### PAGE TEXT
== == ==
Scalise v. American Employers Insurance

Opinion

FOTI, J.

The plaintiff, Anthony J. Scalise, appeals from the judgment of the trial court denying his application for an order to compel the defendant, American Employers Insurance Company, to proceed with arbitration of his underinsured motorist claim as set forth in his automobile insurance policy with the defendant. On appeal, the plaintiff argues that the court improperly concluded that he failed to make a written demand for arbitration before the running of the statute of limitations, General Statutes § 52-576. We affirm the judgment of the trial court.

*755The relevant facts underlying the plaintiffs appeal are not disputed. The defendant issued an automobile insurance policy to the plaintiff that included an under-insured motorist provision. That provision provided that in the event that the defendant and the plaintiff did not agree as to either an insured’s entitlement to damages or the amount of such damages, the insured may make a written demand for arbitration. Neither the underinsured motorist provision nor the policy as a whole adopted a specific time limitation for submitting an arbitration demand. On April 1,1989, the plaintiff was involved in an automobile accident caused by the negligence of another operator. USAA General Indemnity Company (General Indemnity) insured the operator of the other automobile.
== == ==
### RECORDS
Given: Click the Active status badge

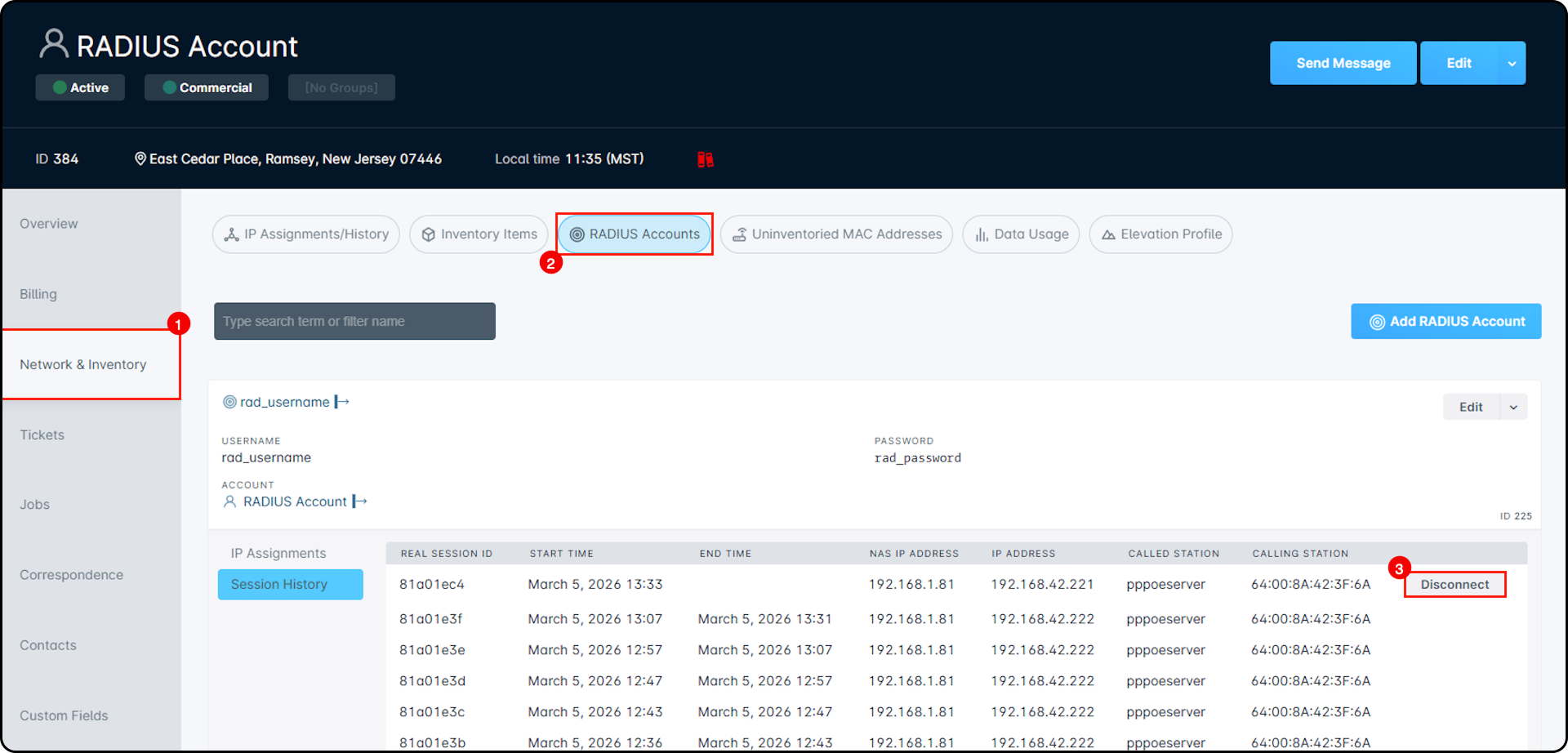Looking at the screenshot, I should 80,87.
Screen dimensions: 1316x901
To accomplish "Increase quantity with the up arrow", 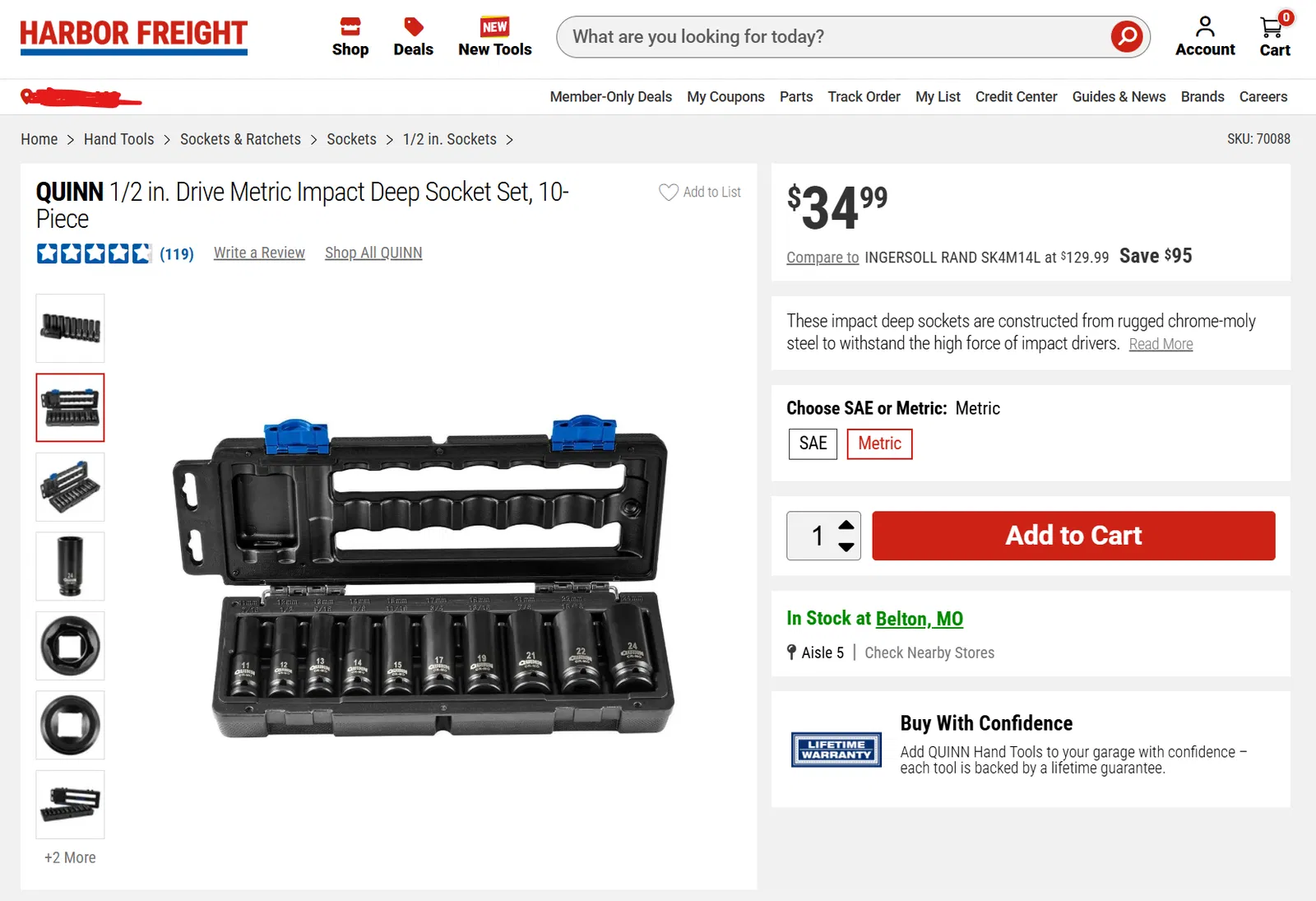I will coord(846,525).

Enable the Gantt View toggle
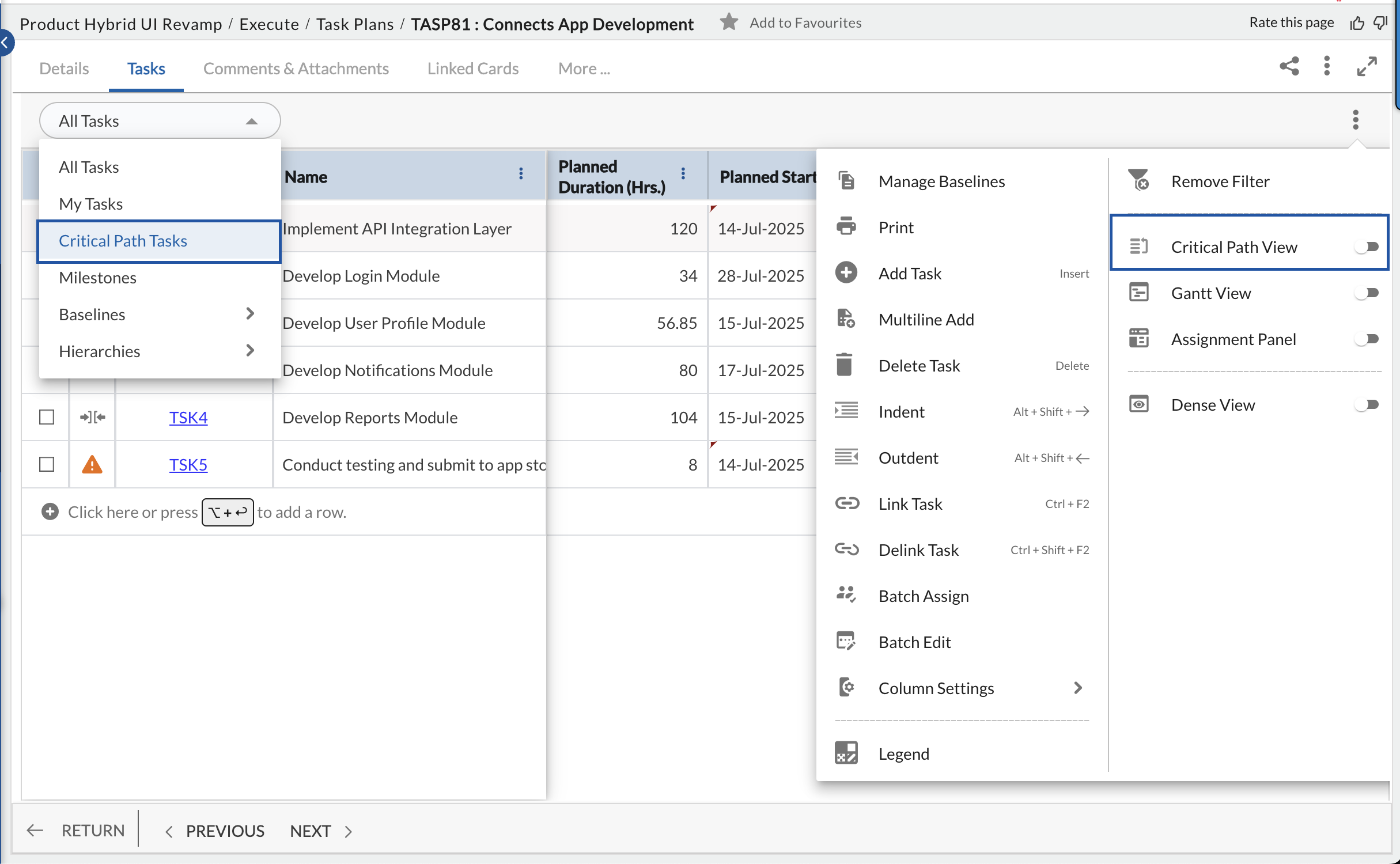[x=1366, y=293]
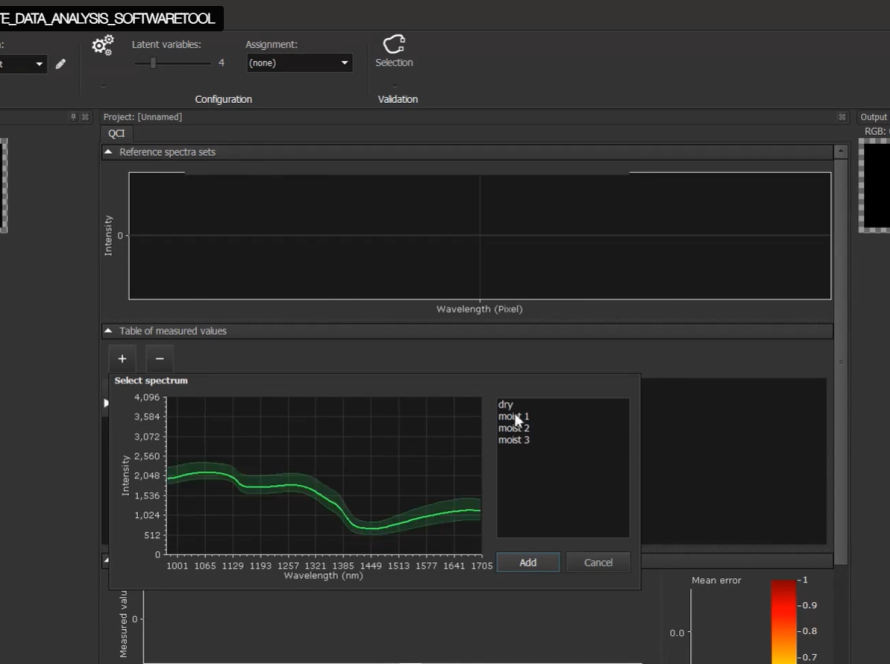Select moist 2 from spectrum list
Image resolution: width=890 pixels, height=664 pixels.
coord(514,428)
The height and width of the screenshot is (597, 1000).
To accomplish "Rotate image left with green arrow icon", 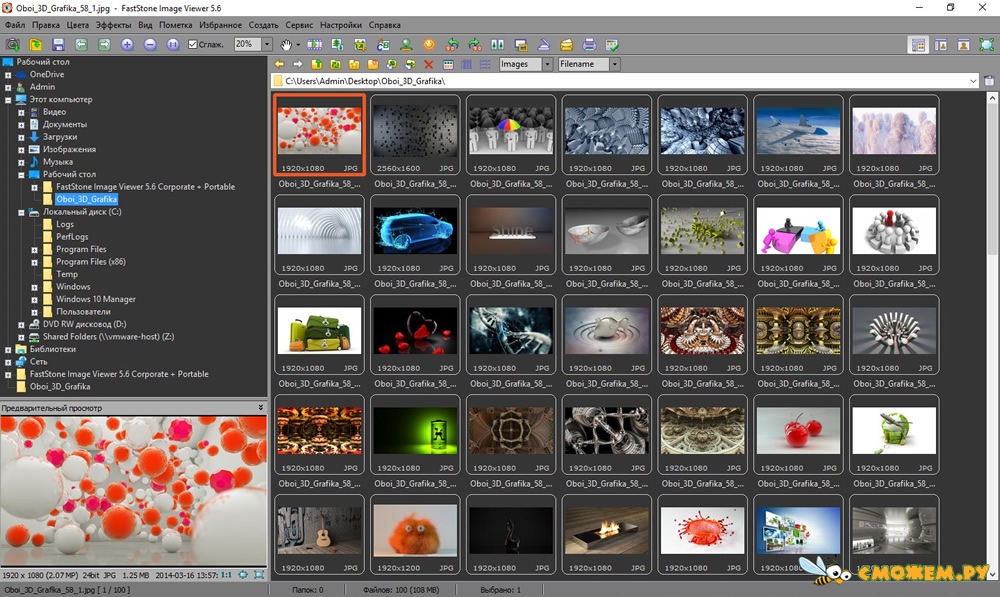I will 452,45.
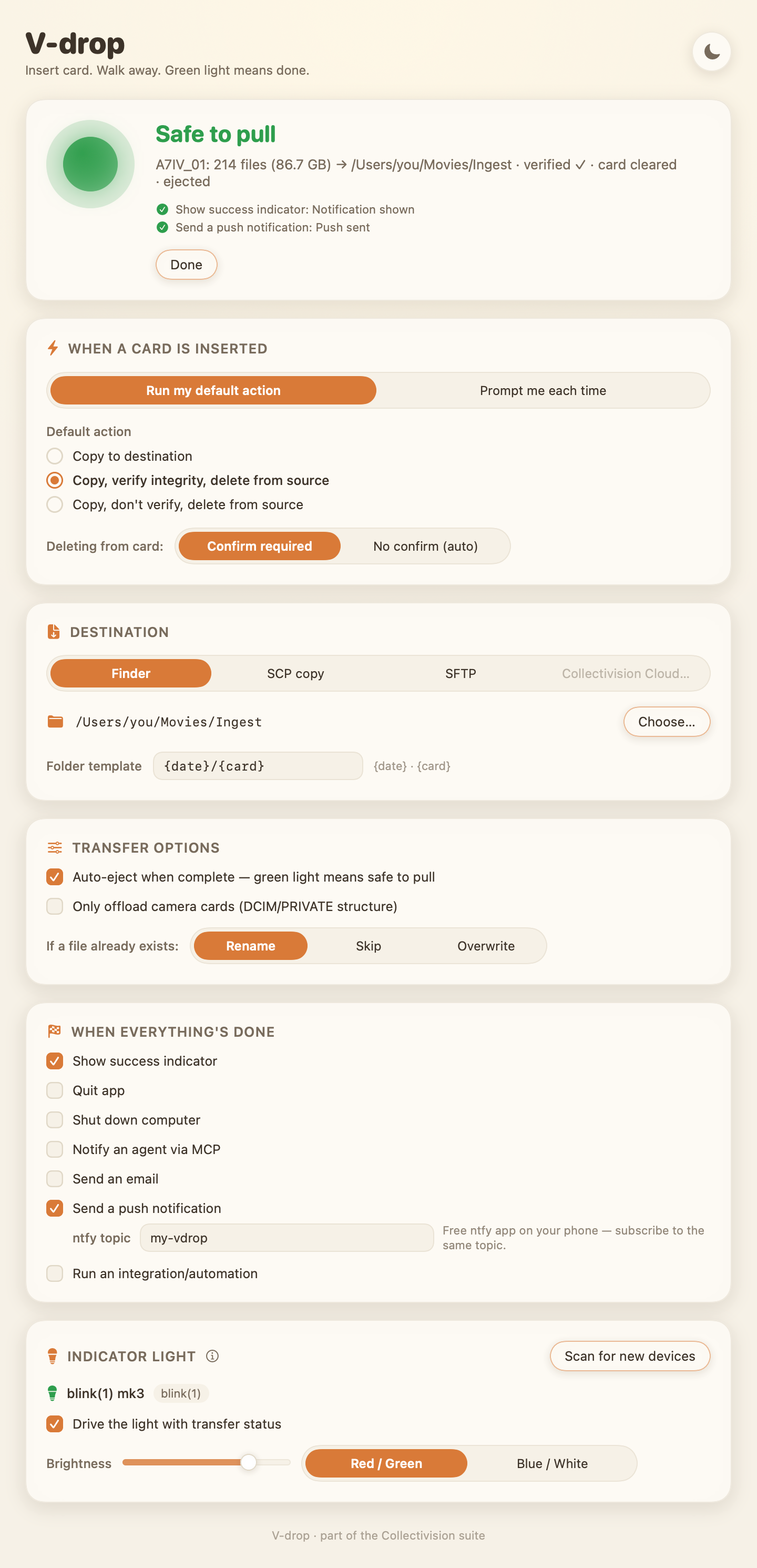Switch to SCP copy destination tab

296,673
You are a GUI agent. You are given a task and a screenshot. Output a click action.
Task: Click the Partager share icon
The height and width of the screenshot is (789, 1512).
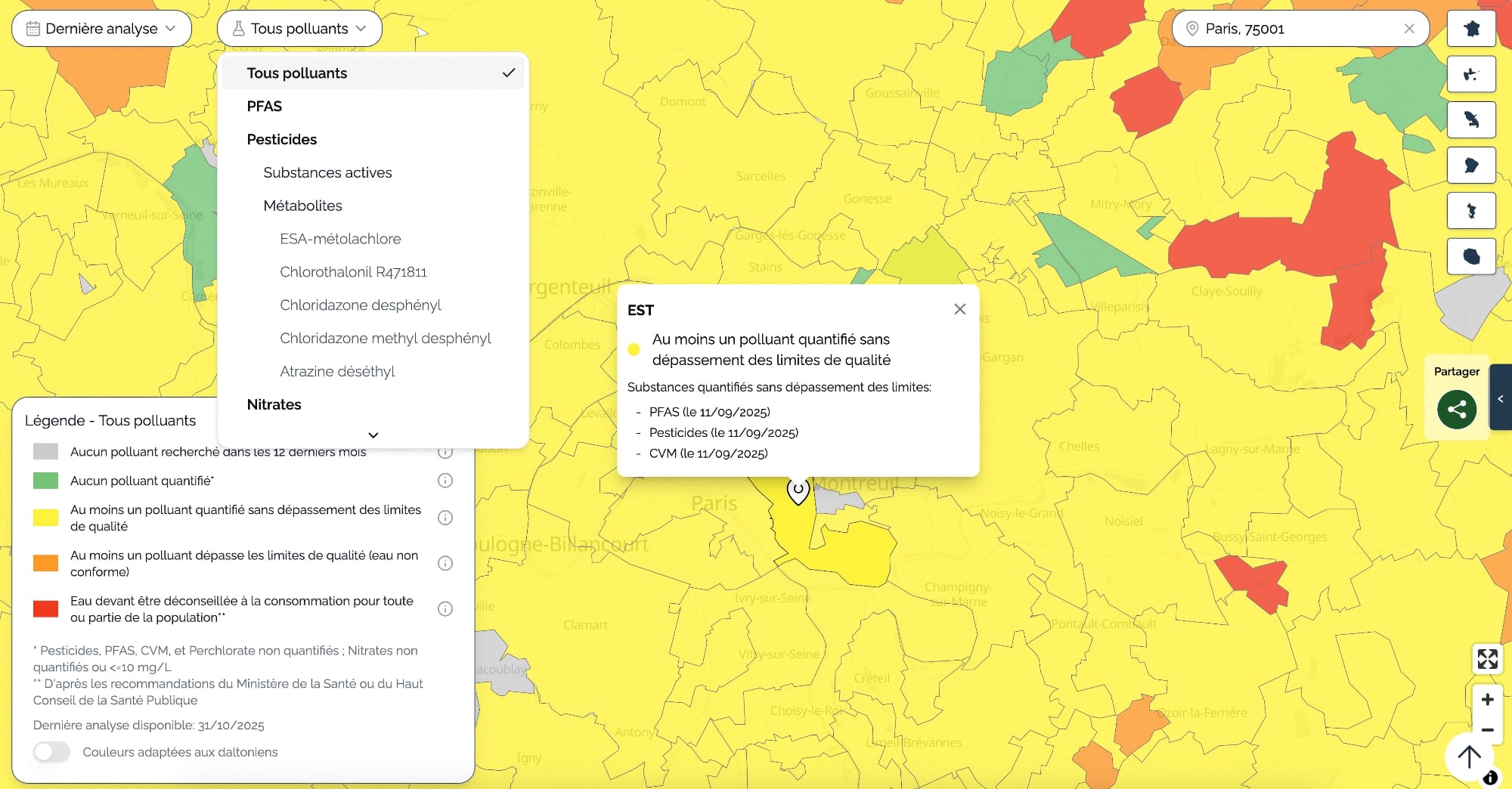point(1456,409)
== == ==
### THE EXERCISE
Summarize the Scalise v. American Employers Insurance opinion in two sentences.

### RESULT FOR THIS TASK
Anthony J. Scalise appealed the trial court's denial of his application to compel American Employers Insurance Company to arbitrate his underinsured motorist claim, arguing that the court wrongly concluded he had not made a written demand for arbitration before the statute of limitations, General Statutes § 52-576, ran, and the judgment was affirmed. His policy allowed an insured to make a written demand for arbitration if the parties disagreed about entitlement to damages or their amount but set no time limit for that demand, and on April 1, 1989, he was in an automobile accident caused by the negligence of another operator, who was insured by USAA General Indemnity Company.